• _Work to be completed_
Every line below is to be set down again exactly; any image stays out.

+ + +

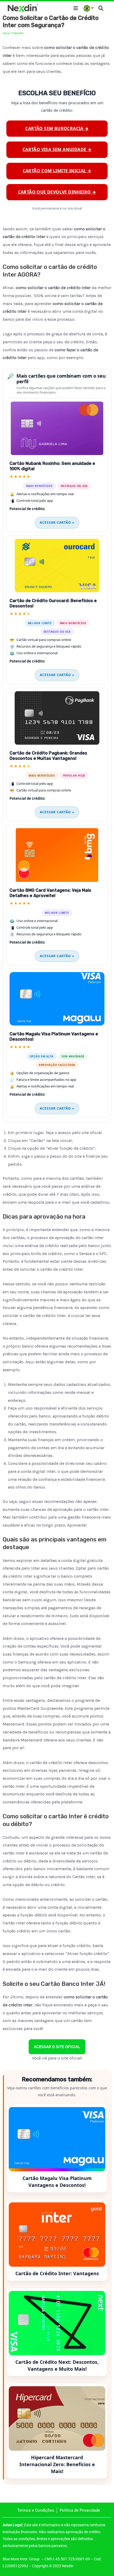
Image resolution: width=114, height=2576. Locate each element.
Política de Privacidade (80, 2510)
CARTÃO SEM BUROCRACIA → (57, 128)
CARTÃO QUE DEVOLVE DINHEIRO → (57, 192)
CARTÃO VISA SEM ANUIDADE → (57, 149)
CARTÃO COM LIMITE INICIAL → (57, 171)
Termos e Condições (35, 2510)
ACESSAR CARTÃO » (57, 522)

+ + +

• _Exercise output_
Image resolution: width=114, height=2576. Locate each element.
Política de Privacidade (80, 2510)
CARTÃO SEM BUROCRACIA → (57, 128)
CARTÃO QUE DEVOLVE DINHEIRO → (57, 192)
CARTÃO VISA SEM ANUIDADE → (57, 149)
CARTÃO COM LIMITE INICIAL → (57, 171)
Termos e Condições (35, 2510)
ACESSAR CARTÃO » (57, 522)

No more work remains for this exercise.